YOUR OBJECTIVE >>
Give back the entries in full, exactly as they are written.

··· GIVEN ENTRIES ···

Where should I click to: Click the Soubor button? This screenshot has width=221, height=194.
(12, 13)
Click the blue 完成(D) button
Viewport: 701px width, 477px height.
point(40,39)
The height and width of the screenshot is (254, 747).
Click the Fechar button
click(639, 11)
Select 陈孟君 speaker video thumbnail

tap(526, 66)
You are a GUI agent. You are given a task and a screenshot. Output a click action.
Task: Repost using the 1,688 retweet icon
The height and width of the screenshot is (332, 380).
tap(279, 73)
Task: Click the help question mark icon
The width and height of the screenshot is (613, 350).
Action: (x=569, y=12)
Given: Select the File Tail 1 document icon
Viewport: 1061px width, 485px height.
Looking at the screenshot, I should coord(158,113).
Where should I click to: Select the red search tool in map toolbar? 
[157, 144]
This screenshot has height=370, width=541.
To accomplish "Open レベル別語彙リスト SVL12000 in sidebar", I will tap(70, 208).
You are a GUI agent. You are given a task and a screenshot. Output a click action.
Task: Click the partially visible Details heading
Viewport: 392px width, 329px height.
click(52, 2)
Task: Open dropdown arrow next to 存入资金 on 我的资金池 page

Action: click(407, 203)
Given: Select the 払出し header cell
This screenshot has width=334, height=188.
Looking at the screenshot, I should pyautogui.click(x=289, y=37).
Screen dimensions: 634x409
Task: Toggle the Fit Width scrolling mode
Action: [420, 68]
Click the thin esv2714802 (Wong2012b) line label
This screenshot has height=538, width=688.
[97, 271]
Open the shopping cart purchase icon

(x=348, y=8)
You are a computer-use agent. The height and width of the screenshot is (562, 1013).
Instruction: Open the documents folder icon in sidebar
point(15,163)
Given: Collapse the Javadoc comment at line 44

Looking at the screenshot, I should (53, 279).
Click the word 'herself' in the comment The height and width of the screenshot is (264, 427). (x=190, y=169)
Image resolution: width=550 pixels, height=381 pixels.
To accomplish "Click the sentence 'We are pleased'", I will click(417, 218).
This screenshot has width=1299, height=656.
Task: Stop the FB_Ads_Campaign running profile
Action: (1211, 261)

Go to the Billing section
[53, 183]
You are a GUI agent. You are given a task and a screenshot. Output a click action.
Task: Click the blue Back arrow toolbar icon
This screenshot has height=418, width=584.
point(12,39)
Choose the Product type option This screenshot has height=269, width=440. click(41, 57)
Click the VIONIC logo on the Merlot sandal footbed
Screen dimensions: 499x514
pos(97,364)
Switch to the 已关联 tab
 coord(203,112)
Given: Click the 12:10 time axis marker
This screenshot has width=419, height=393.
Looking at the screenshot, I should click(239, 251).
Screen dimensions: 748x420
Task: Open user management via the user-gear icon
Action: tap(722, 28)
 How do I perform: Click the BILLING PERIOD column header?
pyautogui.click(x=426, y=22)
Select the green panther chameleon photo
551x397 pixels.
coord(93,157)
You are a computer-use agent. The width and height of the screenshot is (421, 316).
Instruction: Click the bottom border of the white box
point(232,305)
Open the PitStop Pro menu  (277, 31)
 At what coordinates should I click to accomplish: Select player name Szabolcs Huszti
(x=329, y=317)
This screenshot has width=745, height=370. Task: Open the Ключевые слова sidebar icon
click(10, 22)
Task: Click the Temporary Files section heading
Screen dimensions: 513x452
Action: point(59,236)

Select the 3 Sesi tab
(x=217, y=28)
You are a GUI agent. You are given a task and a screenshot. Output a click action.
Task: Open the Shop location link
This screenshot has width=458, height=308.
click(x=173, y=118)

···

TASK RESPONSE >>
Where should I click to: Click the Soubor button? This screenshot has width=221, height=194.
(12, 13)
Click the blue 完成(D) button
Viewport: 701px width, 477px height.
point(40,39)
The height and width of the screenshot is (254, 747).
Click the Fechar button
click(639, 11)
Select 陈孟君 speaker video thumbnail

tap(526, 66)
You are a GUI agent. You are given a task and a screenshot. Output a click action.
Task: Repost using the 1,688 retweet icon
The height and width of the screenshot is (332, 380).
tap(279, 73)
Task: Click the help question mark icon
The width and height of the screenshot is (613, 350).
Action: (x=569, y=12)
Given: Select the File Tail 1 document icon
Viewport: 1061px width, 485px height.
Looking at the screenshot, I should coord(158,113).
Where should I click to: Select the red search tool in map toolbar? 
[157, 144]
This screenshot has height=370, width=541.
To accomplish "Open レベル別語彙リスト SVL12000 in sidebar", I will tap(70, 208).
You are a GUI agent. You are given a task and a screenshot. Output a click action.
Task: Click the partially visible Details heading
Viewport: 392px width, 329px height.
click(52, 2)
Task: Open dropdown arrow next to 存入资金 on 我的资金池 page

Action: click(407, 203)
Given: Select the 払出し header cell
This screenshot has width=334, height=188.
Looking at the screenshot, I should pyautogui.click(x=289, y=37).
Screen dimensions: 634x409
Task: Toggle the Fit Width scrolling mode
Action: [420, 68]
Click the thin esv2714802 (Wong2012b) line label
This screenshot has height=538, width=688.
[97, 271]
Open the shopping cart purchase icon

(x=348, y=8)
You are a computer-use agent. The height and width of the screenshot is (562, 1013).
Instruction: Open the documents folder icon in sidebar
point(15,163)
Given: Collapse the Javadoc comment at line 44

Looking at the screenshot, I should (53, 279).
Click the word 'herself' in the comment The height and width of the screenshot is (264, 427). (x=190, y=169)
Image resolution: width=550 pixels, height=381 pixels.
To accomplish "Click the sentence 'We are pleased'", I will click(417, 218).
This screenshot has width=1299, height=656.
Task: Stop the FB_Ads_Campaign running profile
Action: (1211, 261)

Go to the Billing section
[53, 183]
You are a GUI agent. You are given a task and a screenshot. Output a click action.
Task: Click the blue Back arrow toolbar icon
This screenshot has height=418, width=584.
point(12,39)
Choose the Product type option This screenshot has height=269, width=440. click(41, 57)
Click the VIONIC logo on the Merlot sandal footbed
Screen dimensions: 499x514
pos(97,364)
Switch to the 已关联 tab
 coord(203,112)
Given: Click the 12:10 time axis marker
This screenshot has width=419, height=393.
Looking at the screenshot, I should click(239, 251).
Screen dimensions: 748x420
Task: Open user management via the user-gear icon
Action: tap(722, 28)
 How do I perform: Click the BILLING PERIOD column header?
pyautogui.click(x=426, y=22)
Select the green panther chameleon photo
551x397 pixels.
coord(93,157)
You are a computer-use agent. The width and height of the screenshot is (421, 316).
Instruction: Click the bottom border of the white box
point(232,305)
Open the PitStop Pro menu  (277, 31)
 At what coordinates should I click to accomplish: Select player name Szabolcs Huszti
(x=329, y=317)
This screenshot has width=745, height=370. Task: Open the Ключевые слова sidebar icon
click(10, 22)
Task: Click the Temporary Files section heading
Screen dimensions: 513x452
Action: point(59,236)

Select the 3 Sesi tab
(x=217, y=28)
You are a GUI agent. You are given a task and a screenshot. Output a click action.
Task: Open the Shop location link
This screenshot has width=458, height=308.
click(x=173, y=118)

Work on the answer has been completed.